(Texte cité)
--*--

Aujourd'hui les circonstances mettent fortement à l'épreuve la profondeur et l'intégrité de notre amour. Ils frappent sans cesse à la porte de notre conscience l'appel au pardon, l'obligation de ne point attacher le mal à l'homme. Pardonner, telle est la grande chose que l'Amour exige.
Sans doute chacun de nous a-t-il eu sujet de pardonner ou de demander pardon. Et tout croyant sincère ne s'agenouille-t-il pas mentalement devant son Père céleste, cherchant en toute humilité le pardon — la correction ou l'effacement de l'erreur? Le pardon est une vertu chrétienne: sur ce point toute la chrétienté est d'accord, elle prie pour qu'il lui soit pardonné et, dans l'oraison dominicale, elle reconnaît la nécessité du pardon. Mary Baker Eddy, Leader inspirée de la Science Chrétienne, interpréta spirituellement la requête: « Pardonne-nous nos offenses, comme aussi nous pardonnons à ceux qui nous ont offensé; » en même temps elle nous donna la définition complète et juste du pardon lorsqu'elle dit (Science et Santé avec la Clef des Écritures, p. 17): « Et l'Amour se reflète dans l'amour. »
D'après le dictionnaire, pardonner signifie « ne garder aucun ressentiment, ne pas vouloir payer de retour les injures ou les torts. » Renoncer à tout désir de représailles ou de vengeance lorsqu'on nous a fait tort, c'est le premier pas qui mène au vrai pardon. Le pas suivant est plus difficile: il faut purifier sa pensée de tout ressentiment. Tant qu'il reste la moindre trace de rancune ou d'offense, le pardon n'est pas atteint. Refuser d'entretenir le ressentiment ou de s'apitoyer sur soi-même, c'est une nécessité vitale pour le Scientiste Chrétien qui veut progresser; car ces formes du penser faux sont des fardeaux terrestres qui vous empêchent d'avancer.

--*--

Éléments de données
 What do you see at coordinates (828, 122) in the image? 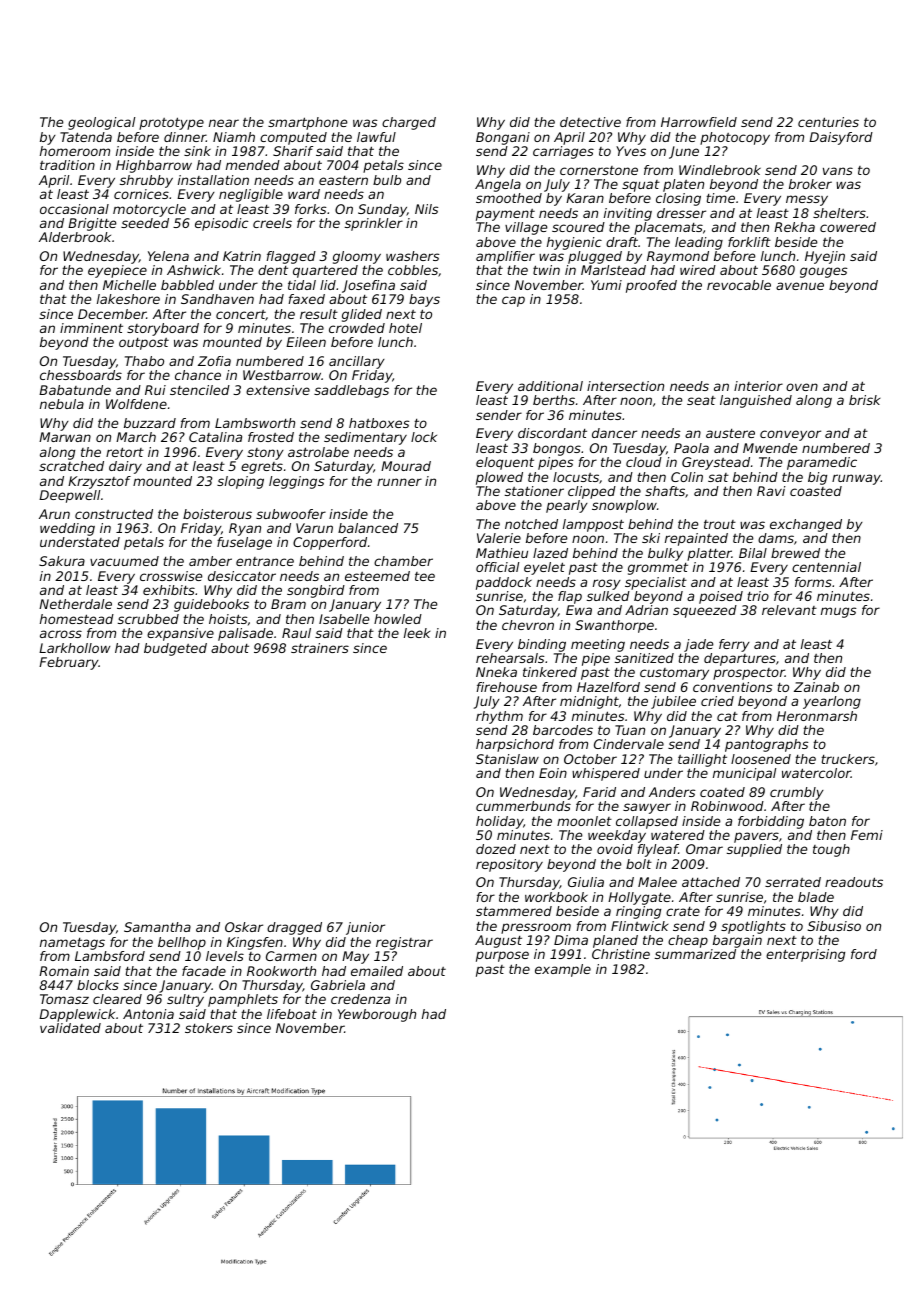
I see `centuries` at bounding box center [828, 122].
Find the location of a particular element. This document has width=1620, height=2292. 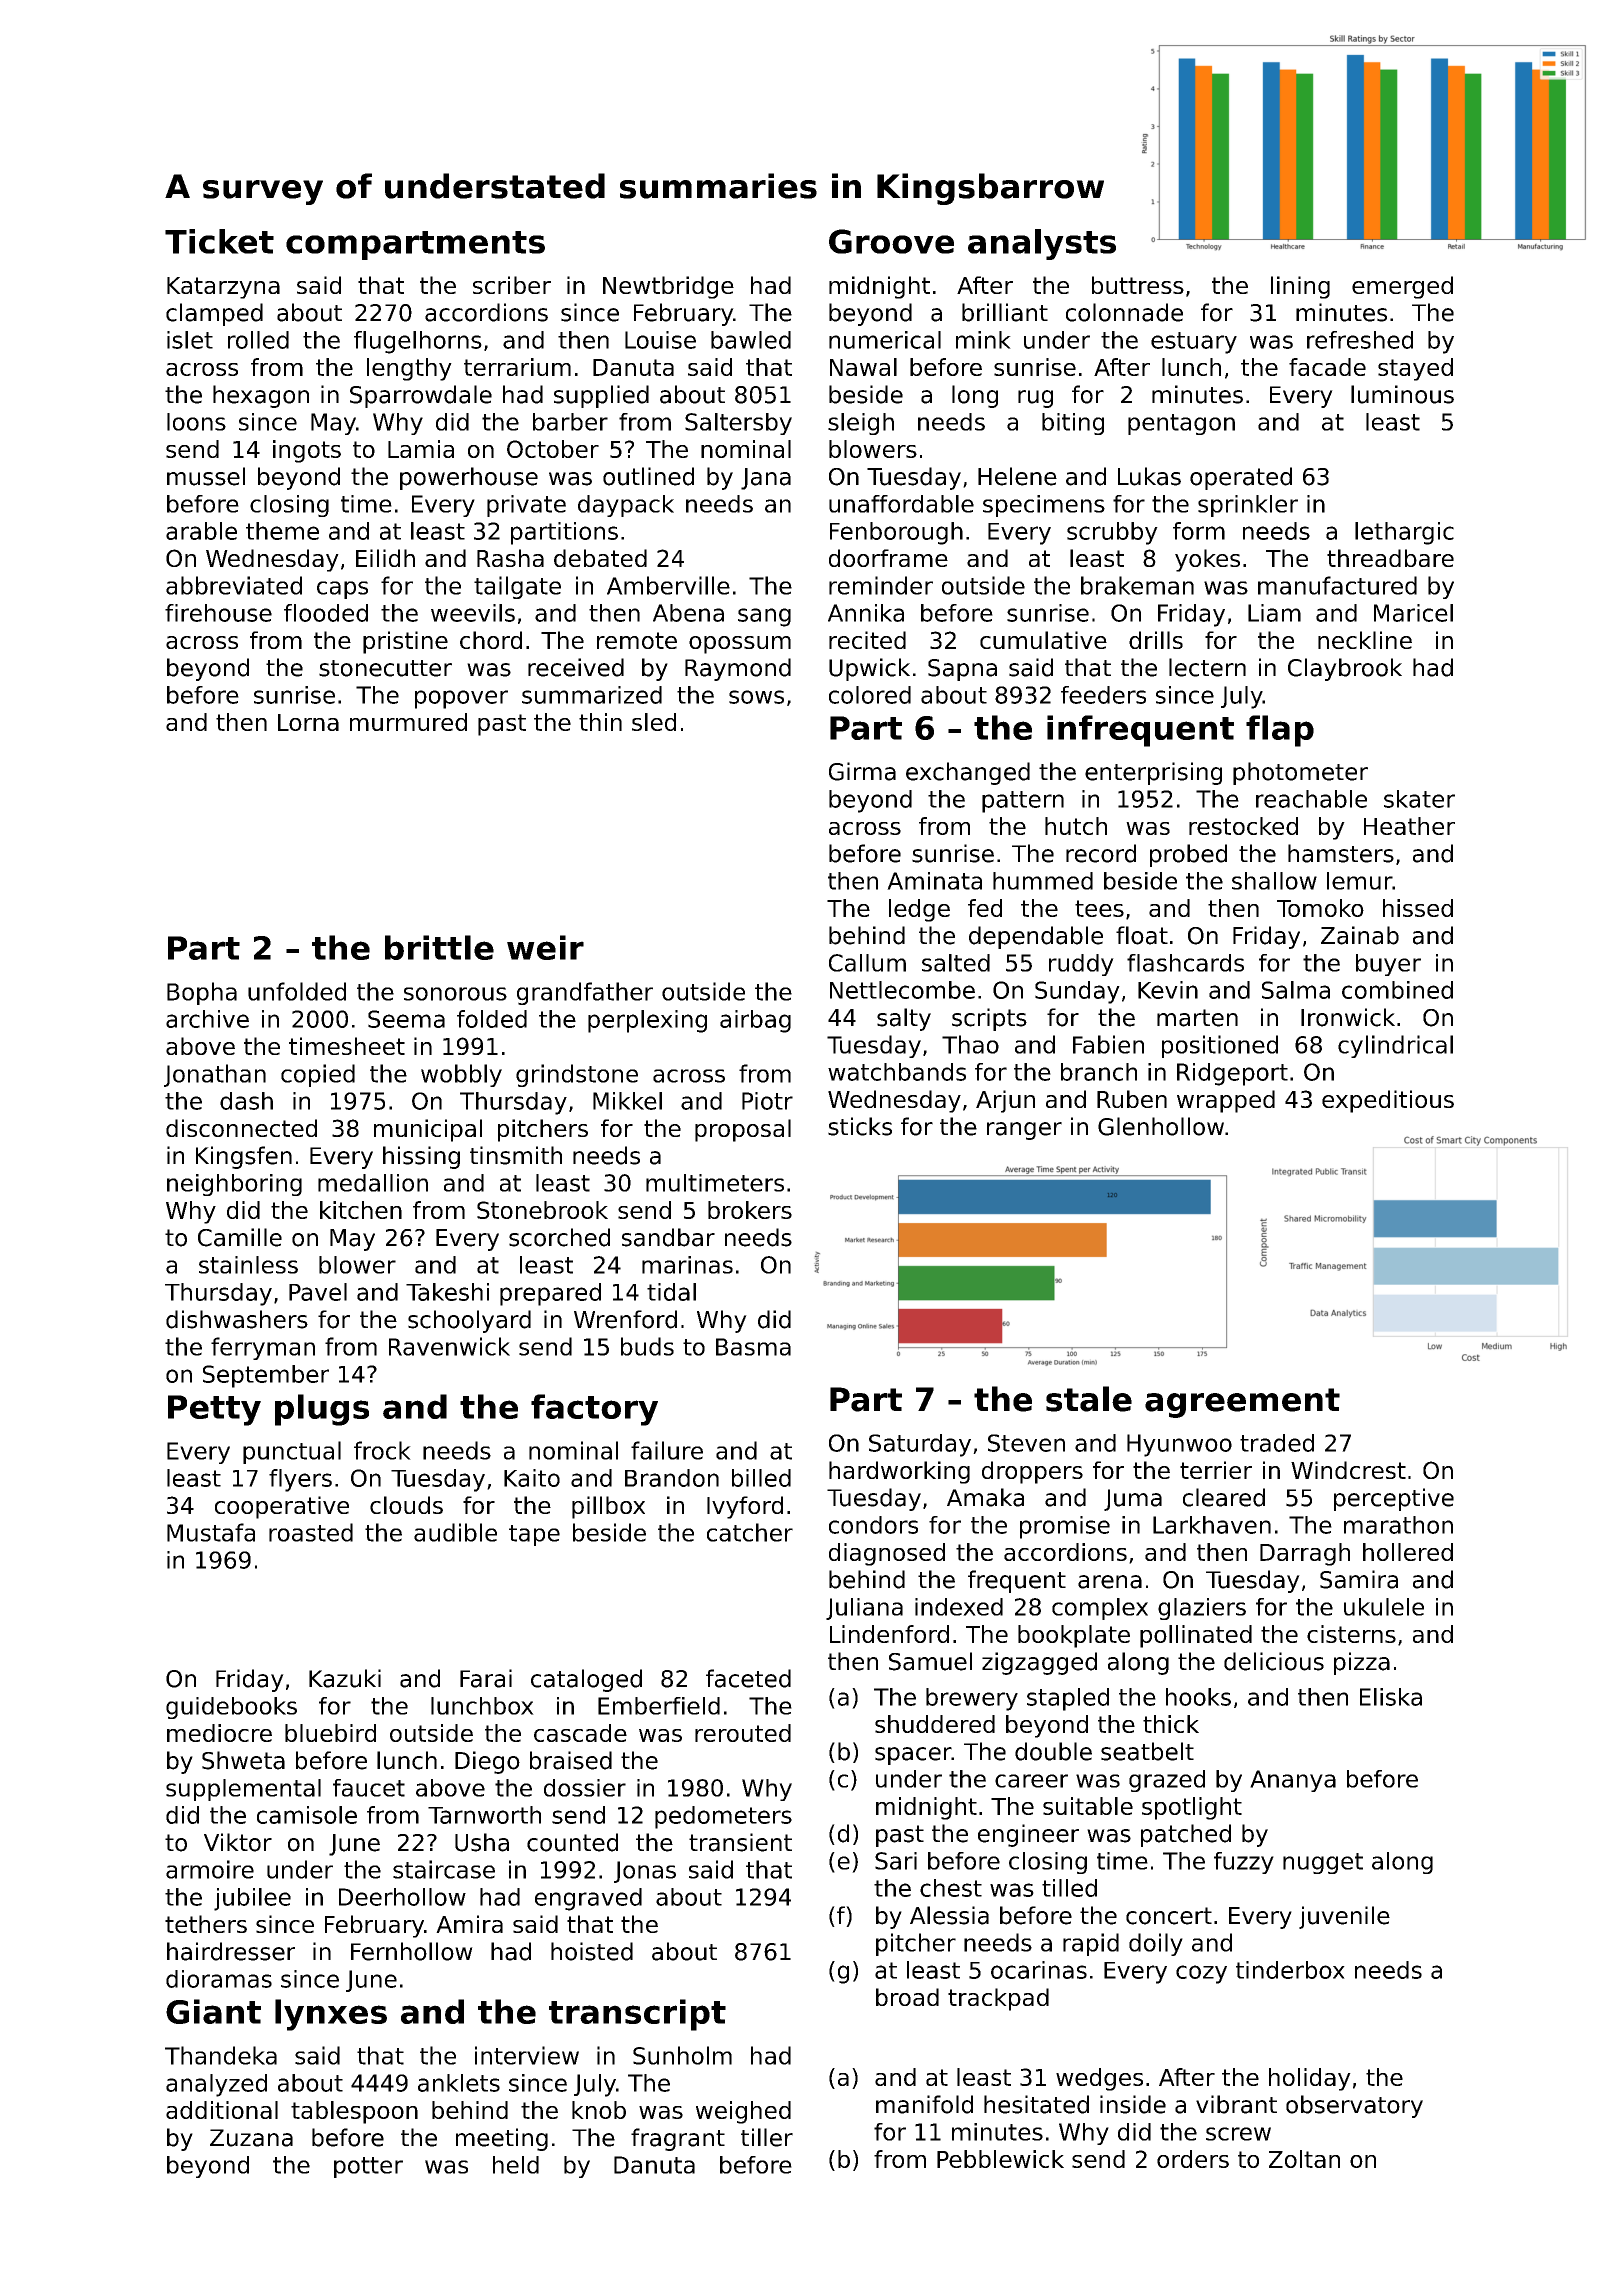

analysts is located at coordinates (1042, 244).
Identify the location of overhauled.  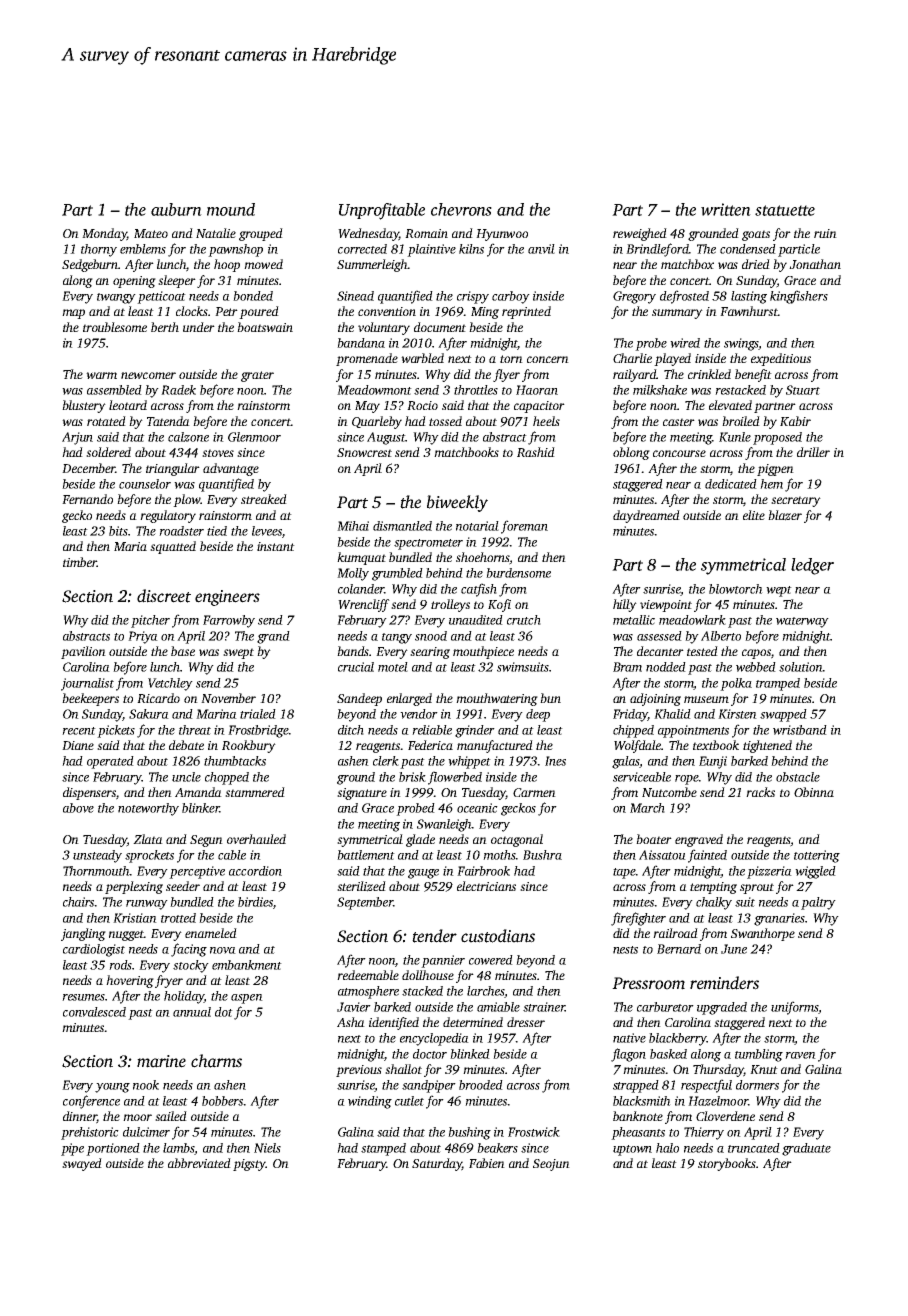
(256, 839).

--*--

(À compléter)
a. Quels passages le texte sur le pardon place-t-il entre guillemets ? Citez-les tous.
b. Recopiez mot pour mot le passage du texte sur le pardon qui s'ouvre sur les mots « Aujourd'hui les circonstances » et se ferme sur « que l'Amour exige. ».
c. Poursuivez le texte sur le pardon au-delà de sa dernière phrase.

(Réponses dans l'ordre)
a.
« Pardonne-nous nos offenses, comme aussi nous pardonnons à ceux qui nous ont offensé; »
« Et l'Amour se reflète dans l'amour. »
« ne garder aucun ressentiment, ne pas vouloir payer de retour les injures ou les torts. »

b.
Aujourd'hui les circonstances mettent fortement à l'épreuve la profondeur et l'intégrité de notre amour. Ils frappent sans cesse à la porte de notre conscience l'appel au pardon, l'obligation de ne point attacher le mal à l'homme. Pardonner, telle est la grande chose que l'Amour exige.

c.
Lorsqu'un des disciples vint demander au grand Conducteur s'il suffisait de pardonner sept fois, le Maître répondit: « Je ne te dis pas jusqu'à sept fois, mais jusqu'à soixante-dix fois sept fois. » Dans sa propre carrière, Jésus manifesta le pardon intégral, que Mrs. Eddy a si bien exposé dans ce passage de Miscellaneous Writings (p. 124): « Le dernier acte de la tragédie du Calvaire déchira le voile de la matière et montra le trésor que l'Amour lègue aux mortels: L'Amour pardonnant à ses ennemis. Ce grand acte couronnait et couronne encore le christianisme: il affranchit les mortels; il interprète l'amour; il donne à la souffrance l'inspiration; à la patience l'expérience; à l'expérience l'espoir; à l'espoir la foi; à la foi la compréhension; à la compréhension l'Amour victorieux! »
Ce dernier acte de l'amour qui pardonne fut exprimé par Jésus lorsqu'il dit, étant sur la croix: « Père, pardonne-leur, car ils ne savent ce qu'ils font. » Y a-t-il un homme qui comprenne vraiment ce qu'il fait lorsqu'il maltraite son prochain ou lui cause du tort? Si c'était le cas, il ne commettrait point le mal qui devra tôt ou tard être pardonné, détruit, afin que l'auteur de l'offense comme aussi celui qui en souffre soient libérés des chaînes. La critique inconsidérée, les remarques acerbes, la répétition d'un commérage, la présentation erronée des faits, le dénigrement du travail accompli par une personne que l'on cherche à supplanter, la fausse interprétation des mobiles, l'envie provoquée par les progrès d'autrui — l'on ne tomberait dans aucune de ces erreurs si l'on se rendait compte qu'elles agissent comme un boumerang. Toutefois on doit y faire face sans rancune, les exclure de la pensée, les séparer des personnes et ainsi les pardonner.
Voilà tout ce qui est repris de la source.